Il secondo livello è il dettaglio tecnico per il team IT: stack tecnologico, architettura, integrazioni con i sistemi esistenti, misure di sicurezza. Questa sezione può essere più densa, ma deve restare leggibile anche per un project manager non tecnico.
Separare i due livelli — con un'intestazione chiara o un'appendice tecnica — permette a ogni lettore di trovare ciò che cerca senza annoiare gli altri.
Un progetto IT presentato come monolite fa paura. Un piano suddiviso in fasi, con milestone chiare e deliverable verificabili, è molto più facile da approvare — e da finanziare.
Ogni fase dovrebbe avere: obiettivi chiari, durata stimata, output concreti e criteri di accettazione. Questo approccio non è solo più rassicurante per il cliente: dimostra che hai già pensato all'esecuzione, non solo alla vendita.
Le fasi aiutano anche in fase di negoziazione. Se il budget è un ostacolo, è più facile discutere di rimandare la fase tre che di ridurre l'intero progetto.
I clienti pensano al post go-live fin dall'inizio, anche se non lo dicono. Le domande che hanno in testa: chi chiamo se qualcosa non funziona? Entro quanto tempo? Chi copre i fine settimana?
Una proposta che non risponde a queste domande lascia spazio all'incertezza — e l'incertezza blocca le firme. Sii esplicito: tempi di risposta per livello di priorità (P1/P2/P3), orari di copertura, canali di contatto, procedure di escalation, finestre di manutenzione pianificata.
Non è necessario includere un contratto di servizio completo nella proposta. Basta un riepilogo chiaro che mostri al cliente di aver già pensato a cosa succede dopo il go-live.
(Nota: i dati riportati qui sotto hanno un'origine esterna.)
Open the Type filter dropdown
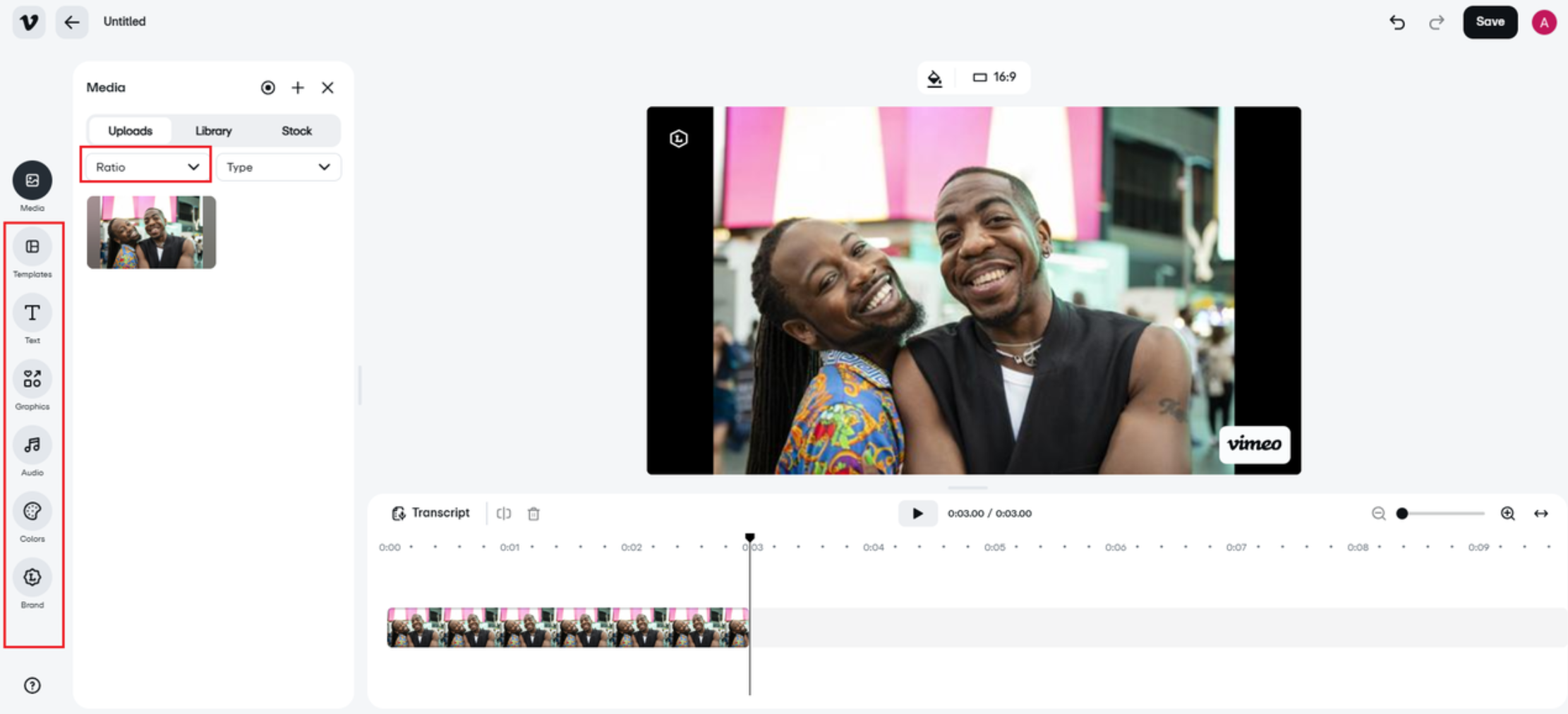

La struttura dei prezzi deve essere comprensibile per un ufficio acquisti, non solo per un responsabile tecnico. Questo significa evitare voci ambigue e preferire breakdown chiari per fase o per componente.
Prezzo fisso per progetti con scope ben definito: più semplice da approvare internamente, più rassicurante per il cliente. Tempo e materiali quando lo scope è ancora da definire: va giustificato con trasparenza, ad esempio con un cap massimo o con un meccanismo di reporting mensile.
In entrambi i casi, separa i costi per fase. L'ufficio acquisti deve poter vedere esattamente cosa acquista in ogni step.